On passe de numéros en numéros sans logique de grand final, bouclant simplement la boucle avec un retour sur le pianiste solitaire. Le chorégraphe emprunte deux extraits de l’opéra de Mozart : la sérénade d’ouverture et la scène où le Commandeur, sorte de robocop harnaché comme la police antiterroriste, tend la main à Don Giovanni et lui demande de se repentir ce qu’il refuse avant d’être englouti par les flammes de l’enfer. Un transgenre, Mavi Veloso, la chrysalide d’un homme en mutation vers le corps d’une femme, tourne autour du Commandeur en récitant comme une prière, le couche au sol dans une image de Piéta lumineuse avant de le débarrasser de toutes ses protections La bête de guerre devient humain.
À côté de la musique de Mozart et la reprise de quelques chansons, toutes magistralement interprétées chacune dans son genre, la musique originale a été confiée à Yves de Mey et Jean Philippe Collard Neven. La musique électronique du premier donne un ton très actuel et s’allie à la subtilité de la musique acoustique contemporaine du second. Les costumes tout en simplicité sont signés Jean Paul Lespagnard et certains motifs reprennent des compositions qu’un artiste plasticien réalise à partir de photos pornos des années 70/80.

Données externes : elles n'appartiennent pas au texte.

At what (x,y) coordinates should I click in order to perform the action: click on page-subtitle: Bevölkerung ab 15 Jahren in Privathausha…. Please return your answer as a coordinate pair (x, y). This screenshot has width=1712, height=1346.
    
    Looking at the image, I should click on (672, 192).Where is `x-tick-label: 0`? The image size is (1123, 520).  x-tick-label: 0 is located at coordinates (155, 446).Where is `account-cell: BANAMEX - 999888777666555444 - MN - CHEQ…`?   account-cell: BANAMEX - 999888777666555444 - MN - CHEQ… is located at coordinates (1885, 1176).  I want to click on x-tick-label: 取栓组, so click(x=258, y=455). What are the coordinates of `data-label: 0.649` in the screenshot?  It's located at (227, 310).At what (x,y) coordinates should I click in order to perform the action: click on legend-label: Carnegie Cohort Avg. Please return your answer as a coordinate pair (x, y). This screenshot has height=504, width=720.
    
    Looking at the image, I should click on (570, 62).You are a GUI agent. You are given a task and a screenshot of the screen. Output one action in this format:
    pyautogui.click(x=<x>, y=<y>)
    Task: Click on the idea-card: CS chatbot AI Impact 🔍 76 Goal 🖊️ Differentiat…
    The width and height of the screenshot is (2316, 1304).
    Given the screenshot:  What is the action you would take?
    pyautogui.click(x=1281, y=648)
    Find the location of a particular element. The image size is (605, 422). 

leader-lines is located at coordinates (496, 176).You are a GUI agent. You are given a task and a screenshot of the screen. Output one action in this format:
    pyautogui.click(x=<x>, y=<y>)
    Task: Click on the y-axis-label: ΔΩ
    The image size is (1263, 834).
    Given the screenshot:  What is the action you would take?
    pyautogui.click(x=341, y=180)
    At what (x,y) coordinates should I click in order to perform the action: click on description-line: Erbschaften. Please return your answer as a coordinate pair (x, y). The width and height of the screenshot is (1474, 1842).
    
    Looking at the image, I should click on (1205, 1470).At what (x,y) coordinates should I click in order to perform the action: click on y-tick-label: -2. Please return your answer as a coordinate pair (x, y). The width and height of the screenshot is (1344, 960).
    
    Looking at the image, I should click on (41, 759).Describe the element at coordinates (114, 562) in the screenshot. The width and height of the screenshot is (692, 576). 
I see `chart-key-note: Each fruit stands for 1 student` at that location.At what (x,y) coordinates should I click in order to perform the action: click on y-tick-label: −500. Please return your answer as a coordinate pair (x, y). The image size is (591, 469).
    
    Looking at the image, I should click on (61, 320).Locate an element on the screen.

La mise en scène est grandiose et les interprètes impressionnants par leur précision et leur aptitude à franchir les frontières qui séparent les différentes disciplines, danse, chant, musique, cirque. Ils n’incarnent pas des personnages isolés mais les différents visages d un même Don Giovanni. Très écrite mais toujours subtile, la chorégraphie est omniprésente comme dans la scène de lutte ou le match de football. Claudio Bernardo déconstruit le mythe de l’homme viril pour faire de la place aux autres genres.